5.1 Les marques de nombre par addition (à peu près 57% des verbes)
1) Une simple addition consonantique fait la différence sg. ~ pl. dans la première catégorie.
2) Dans la seconde catégorie, l’addition de consonne est accompagnée d’une variation vocalique.
Bien entendu, on parle toujours des formes orales et de consonnes audibles. L’orthographe française est trompeuse et représente, grosso modo, la prononciation d’il y a huit siècles.
5.2 Les marques de pluralité par alternance (à peu près 3% des mots variables en nombre, mais tous sont fréquents)
1) Alternance vocalique. C’est le cas de tous les déterminants du nom:le ~ les, mon ~ mes, et de certains verbes à très haute fréquence:va ~ vont, a ~ ont, fait ~ vont, est ~ sont.
2) Alternance de morphèmes: une ~ des, lui ~ eux, à la ~ aux, celui-là ~ ceux-là.
5.3 Les marques par suppression
Plusieurs exemples de formation du pluriel par la suppression d’une consonne finale avec variation vocalique. Sont typiques de cette catégorie tous les mots de type: normal ~ normaux, animal ~ animaux.

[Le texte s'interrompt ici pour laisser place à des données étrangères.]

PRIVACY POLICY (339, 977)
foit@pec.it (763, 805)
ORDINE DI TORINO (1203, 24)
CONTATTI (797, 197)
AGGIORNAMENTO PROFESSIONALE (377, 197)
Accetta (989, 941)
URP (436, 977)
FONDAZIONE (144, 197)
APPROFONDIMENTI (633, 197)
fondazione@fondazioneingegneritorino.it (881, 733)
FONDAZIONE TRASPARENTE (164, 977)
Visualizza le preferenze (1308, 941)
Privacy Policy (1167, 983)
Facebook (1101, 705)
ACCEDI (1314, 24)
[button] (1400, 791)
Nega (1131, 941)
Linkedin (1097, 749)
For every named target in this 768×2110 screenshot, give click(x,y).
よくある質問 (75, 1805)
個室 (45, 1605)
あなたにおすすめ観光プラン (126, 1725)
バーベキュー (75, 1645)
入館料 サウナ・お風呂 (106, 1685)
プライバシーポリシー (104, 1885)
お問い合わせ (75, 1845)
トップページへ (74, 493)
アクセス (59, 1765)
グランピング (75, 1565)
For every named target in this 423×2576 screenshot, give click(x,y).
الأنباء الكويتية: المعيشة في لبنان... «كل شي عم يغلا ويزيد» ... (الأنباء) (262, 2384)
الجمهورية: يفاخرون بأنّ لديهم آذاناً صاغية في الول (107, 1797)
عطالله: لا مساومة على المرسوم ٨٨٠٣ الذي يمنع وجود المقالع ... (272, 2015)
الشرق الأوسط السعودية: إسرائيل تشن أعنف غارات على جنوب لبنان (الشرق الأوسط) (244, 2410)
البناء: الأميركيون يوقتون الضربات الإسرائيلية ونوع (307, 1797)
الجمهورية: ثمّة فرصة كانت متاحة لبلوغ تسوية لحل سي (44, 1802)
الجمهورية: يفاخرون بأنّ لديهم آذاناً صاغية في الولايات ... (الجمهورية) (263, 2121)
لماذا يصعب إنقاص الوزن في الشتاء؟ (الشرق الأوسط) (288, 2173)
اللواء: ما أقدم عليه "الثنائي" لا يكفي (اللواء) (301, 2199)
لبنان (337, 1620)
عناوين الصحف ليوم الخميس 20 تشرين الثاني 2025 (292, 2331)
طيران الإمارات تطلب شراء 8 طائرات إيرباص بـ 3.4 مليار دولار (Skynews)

Dans tous les cas précédents, on dirait que le pluriel est marqué relativement au singulier, qui serait la forme non marquée. Pour cette raison, c’est la forme du singulier qui a tendance à se généraliser chez les tout petits (regarde les beaux chevals!) avant que leurs parents les corrigent. Si le mots est moins courant, et que la correction ne se fasse pas, c’est la forme du singulier qui finit par s’imposer au pluriel comme la seule forme correcte (on a participé à des festivals, on n’a pas d’examens finals).
5.4 L’oral et l’écrit
Statistique: Alors que 39,000 mots sont variables en nombre à l’écrit, seulement 1,025 le sont à l’oral. Sur ces 1,025 mots variables, 585 sont marqués par l’addition d’une consonne, 410 par la suppression d’une consonne.
6 Comparaison linguistique des marques du nombre à l’oral
Anglais: aucune redondance dans les marques de pluralité à l’oral
Italien et portugais: la pluralité est marquée plusieurs fois à l’oral (dans le dét., dans l’adj. et dans le nom)
Allemand: La pluralité est marquée à l’oral et dans le déterminant et dans le nom.
Français: La pluralité est marquée à l’oral surtout dans le déterminant, rarement dans le nom
6.2 L’opposition singulier ~ duel ~ pluriel
Certaines langues ont, avec le sg., le pl., une troisième catégorie appelée le duel. Exemple de l’inuktitut: iglu (1 maison), igluk (2 maisons), iglut (plusieurs maisons).
En ancien français, jusqu’au 13e-14e siècles, on avait une catégorie appelée «pluriel de l’indéfini», p. ex.,
unes dents «un ensemble de dents, des dents»
unes joues «une paire de joues, des joues»
uns cheveux «ensemble des cheveux, la chevelure»
unes jambes «deux jambes»
uns bras «deux bras»
uns ciseaux «une paire de ciseau(x)»
uns pantalons, unes braies «britches»
Quand on a cessé de prononcer le -s terminal des mots, on a dû abandonner cette catégorie grammaticale». Aujourd’hui, on est obligé de dire: des, ou bien: une paire de… un ensemble de…, une série de…, ou, dans d’autre cas choisir entre un pantalon (sg.) et des pantalons (pl.), un ciseau «chisel» (sg.) et des ciseaux «scissors» (pl.)
6.3 L’opposition pluriel distributif ~ pluriel collectif
7 La déclinaison Petit cadeau: Faisons l’économie des rubriques 6.3 et 7!